• WHAT IS NEEDED: An exact copy of the records is required, minus the pictures they hold.

[Collected data]
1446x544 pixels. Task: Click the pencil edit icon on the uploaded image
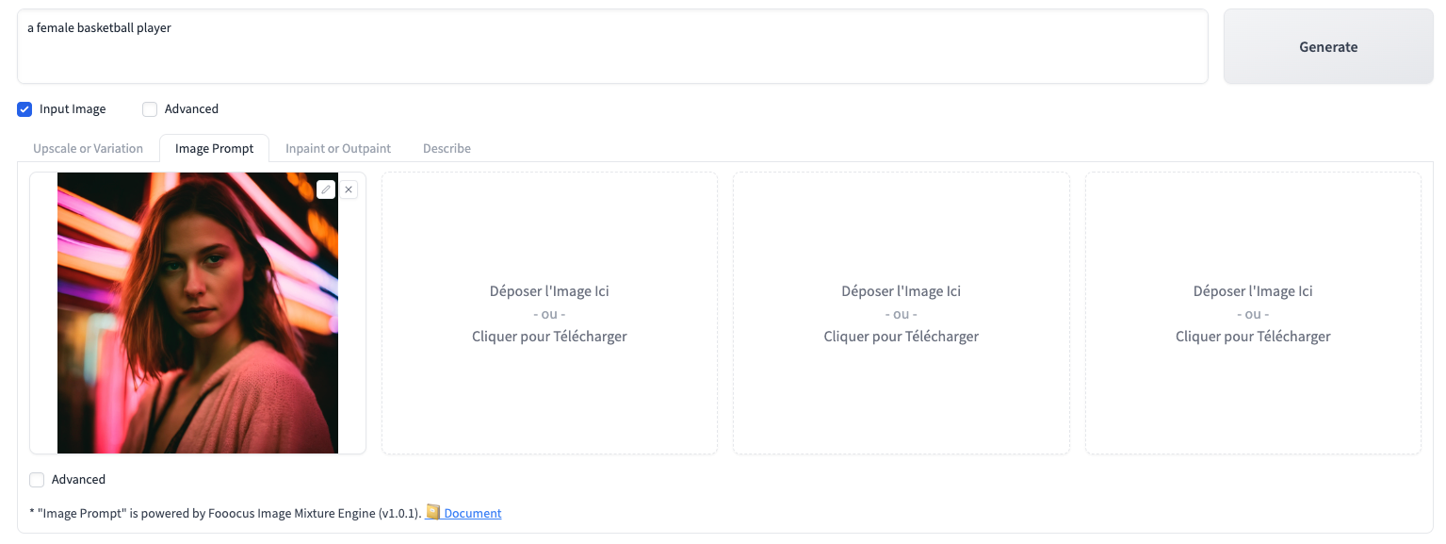coord(326,190)
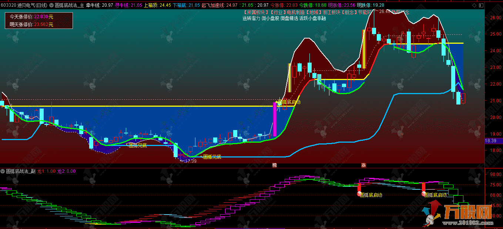Click the 17.39 lowest price annotation

coord(190,160)
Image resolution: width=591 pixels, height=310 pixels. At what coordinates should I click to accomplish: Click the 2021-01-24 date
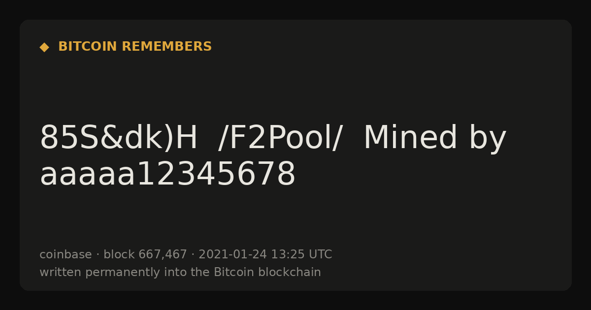pos(232,255)
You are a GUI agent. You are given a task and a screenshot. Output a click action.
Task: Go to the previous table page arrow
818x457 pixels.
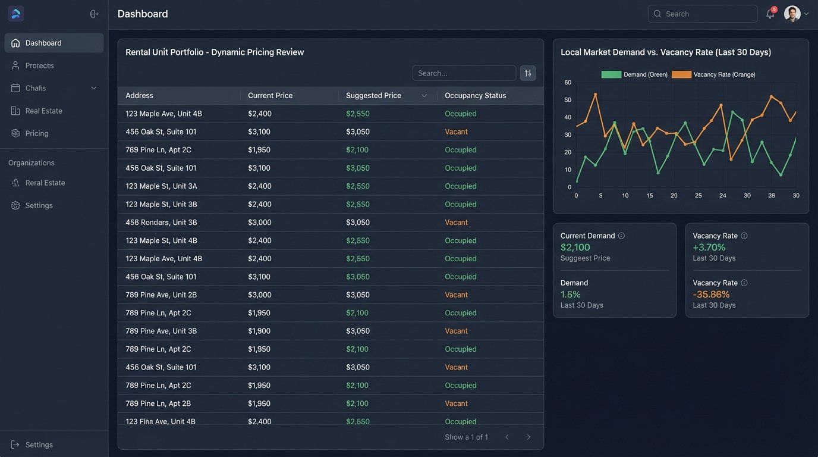tap(507, 437)
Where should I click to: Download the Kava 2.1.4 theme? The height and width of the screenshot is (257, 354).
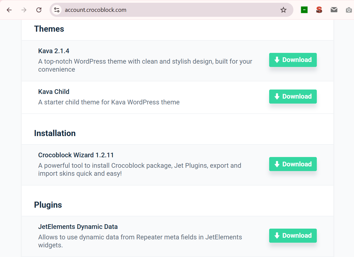coord(293,60)
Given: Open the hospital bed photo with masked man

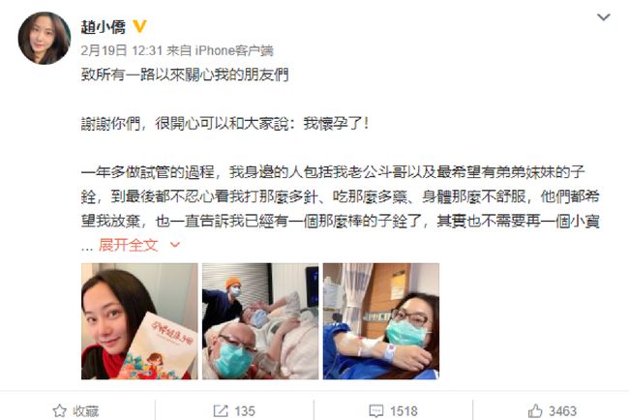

• RESPONSE FOR THIS EXERCISE:
1446x544 pixels. Task: Click the pencil edit icon on the uploaded image
coord(326,190)
Click the 17.39 lowest price annotation

coord(190,160)
Image resolution: width=591 pixels, height=310 pixels. At what coordinates should I click to accomplish: Click the 2021-01-24 date
pos(232,255)
You are a GUI agent. You are given a task and a screenshot. Output a click action.
Task: Go to the previous table page arrow
818x457 pixels.
tap(507, 437)
Where should I click to: Download the Kava 2.1.4 theme? The height and width of the screenshot is (257, 354).
coord(293,60)
Given: Open the hospital bed photo with masked man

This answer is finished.